McCarthy had planned to develop an automatic Lisp compiler (LISP 2) using M-expressions as the language syntax and S-expressions to describe the compiler's internal processes. Stephen R. Russell read the paper and suggested to him that S-expressions were a more convenient syntax. Although McCarthy disapproved of the idea, Russell and colleague Daniel J. Edwards hand-coded an interpreter program that could execute S-expressions. This program was adopted by McCarthy's research group, establishing S-expressions as the dominant form of Lisp.

McCarthy reflected on the fate of M-expressions in 1979:

The project of defining M-expressions precisely and compiling them or at least translating them into S-expressions was neither finalized nor explicitly abandoned. It just receded into the indefinite future, and a new generation of programmers appeared who preferred internal notation to any FORTRAN-like or ALGOL-like notation that could be devised.
— History of Lisp

The book Anatomy of LISP by John Allen explains the definition of M-expressions and uses them throughout the book to explain Lisp and its implementation.

== Examples ==

The definitions for the functions apply and eval from the Lisp 1.5 Manual, page 13.

 apply[fn;x;a] =
    [atom[fn] →
        [eq[fn;CAR] → caar[x];
         eq[fn;CDR] → cdar[x];
         eq[fn;CONS] → cons[car[x];cadr[x]];
         eq[fn;ATOM] → atom[car[x]];
         eq[fn;EQ] → eq[car[x];cadr[x]];
         T → apply[eval[fn;a];x;a]];
     eq[car[fn];LAMBDA] → eval[caddr[fn];parlis[cadr[fn];x;a]];
     eq[car[fn];LABEL] → apply[caddr[fn];x;cons[cons[cadr[fn];caddr[fn]];a]]]

 eval[e;a] =
    [atom[e] → cdr[assoc[e;a]];
     atom[car[e]] →
           [eq[car[e],QUOTE] → cadr[e];
            eq[car[e];COND] → evcon[cdr[e];a];
            T → apply[car[e];evlis[cdr[e];a];a]];
     T → apply[car[e];evlis[cdr[e];a];a]]
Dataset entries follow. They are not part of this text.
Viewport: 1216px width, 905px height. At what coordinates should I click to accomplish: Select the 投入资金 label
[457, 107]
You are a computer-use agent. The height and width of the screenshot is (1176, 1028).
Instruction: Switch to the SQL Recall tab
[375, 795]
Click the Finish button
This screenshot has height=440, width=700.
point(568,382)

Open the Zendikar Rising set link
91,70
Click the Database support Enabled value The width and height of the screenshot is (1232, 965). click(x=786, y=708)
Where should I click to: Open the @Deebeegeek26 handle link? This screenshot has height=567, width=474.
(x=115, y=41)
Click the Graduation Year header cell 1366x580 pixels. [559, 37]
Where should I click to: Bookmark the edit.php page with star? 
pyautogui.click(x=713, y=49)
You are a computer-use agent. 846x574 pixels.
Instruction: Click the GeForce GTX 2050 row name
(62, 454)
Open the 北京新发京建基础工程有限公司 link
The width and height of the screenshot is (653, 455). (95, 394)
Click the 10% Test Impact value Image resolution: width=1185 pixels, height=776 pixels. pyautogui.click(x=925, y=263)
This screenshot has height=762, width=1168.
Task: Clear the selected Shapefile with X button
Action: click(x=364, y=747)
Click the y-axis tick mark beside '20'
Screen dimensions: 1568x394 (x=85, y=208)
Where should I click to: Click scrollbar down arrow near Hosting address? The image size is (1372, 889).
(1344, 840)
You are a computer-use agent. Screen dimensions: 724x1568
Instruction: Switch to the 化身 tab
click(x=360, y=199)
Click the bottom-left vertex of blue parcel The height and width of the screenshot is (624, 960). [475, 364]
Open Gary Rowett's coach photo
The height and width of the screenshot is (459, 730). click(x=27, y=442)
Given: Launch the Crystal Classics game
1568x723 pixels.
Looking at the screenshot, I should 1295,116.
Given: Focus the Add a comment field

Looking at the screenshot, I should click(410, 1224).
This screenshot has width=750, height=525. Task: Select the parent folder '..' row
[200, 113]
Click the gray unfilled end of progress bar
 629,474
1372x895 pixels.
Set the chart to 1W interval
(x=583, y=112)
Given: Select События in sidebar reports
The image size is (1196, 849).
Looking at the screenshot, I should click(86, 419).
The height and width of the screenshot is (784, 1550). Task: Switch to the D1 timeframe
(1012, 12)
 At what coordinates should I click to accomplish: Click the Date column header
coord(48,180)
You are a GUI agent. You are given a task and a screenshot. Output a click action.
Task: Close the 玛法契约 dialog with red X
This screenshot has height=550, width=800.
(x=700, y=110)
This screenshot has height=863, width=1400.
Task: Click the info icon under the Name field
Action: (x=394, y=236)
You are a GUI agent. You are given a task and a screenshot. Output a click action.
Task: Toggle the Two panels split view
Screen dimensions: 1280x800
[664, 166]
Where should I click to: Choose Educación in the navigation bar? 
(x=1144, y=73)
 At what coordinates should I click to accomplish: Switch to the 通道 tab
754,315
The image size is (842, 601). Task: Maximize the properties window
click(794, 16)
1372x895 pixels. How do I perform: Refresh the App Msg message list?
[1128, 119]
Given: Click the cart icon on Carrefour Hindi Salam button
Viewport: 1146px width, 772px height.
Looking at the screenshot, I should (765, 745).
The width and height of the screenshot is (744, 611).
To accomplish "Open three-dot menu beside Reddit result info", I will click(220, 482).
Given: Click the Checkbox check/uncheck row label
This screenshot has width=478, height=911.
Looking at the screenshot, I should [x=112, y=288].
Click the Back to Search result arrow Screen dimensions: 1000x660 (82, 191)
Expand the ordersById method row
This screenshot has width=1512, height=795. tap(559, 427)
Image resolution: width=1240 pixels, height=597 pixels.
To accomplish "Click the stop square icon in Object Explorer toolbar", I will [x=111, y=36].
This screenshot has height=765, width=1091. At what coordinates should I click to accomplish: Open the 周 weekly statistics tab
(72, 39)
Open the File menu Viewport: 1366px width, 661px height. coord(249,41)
Using the function eval on an s-expression.

 eval[(EQ (QUOTE A) (CAR (CONS (QUOTE A) (QUOTE (B C D)))));NIL]

== Implementations ==

=== For LISP ===

MLisp was a contemporary (1968–1973) project to implement an M-expression-like frontend for Lisp. A few extra features like hygienic macros, pattern matching, and backtracking were incorporated. It eventually evolved into an abandoned LISP70 draft. M-LISP (MetaLISP) from 1989 was another attempt to blend M-expressions with Scheme.

A parser for the "AI Memo 8" M-expression is available in Common Lisp, but the author intends it as a case against M-expressions due to its perceived inability to cope with macros.

==Further development==
A CGOL (1977) was implemented in MacLisp and follows a similar goal of introducing Algol-like syntax with infix operators. It is known to work on Armed Bear Common Lisp.

A more recent (circa 2003) variant is the I-expression, which use indentation to indicate parentheses implicitly, and are thus in some ways intermediate between S-expressions and M-expressions. I-expressions were introduced in Scheme Request For Implementation 49 as an auxiliary syntax for Scheme, but they have not been widely adopted.

A further development is the "sweet" t-expression, which has infix operators without precedence. Like I-expressions, t-expressions are only a simple transformation away from S-expressions, so that theoretically they can be used on any Lisp dialect and not interfere with features like macros.

Additional syntax-related include Apple's Dylan (Algol-like tokens) and Clojure's addition of other literal syntaxes.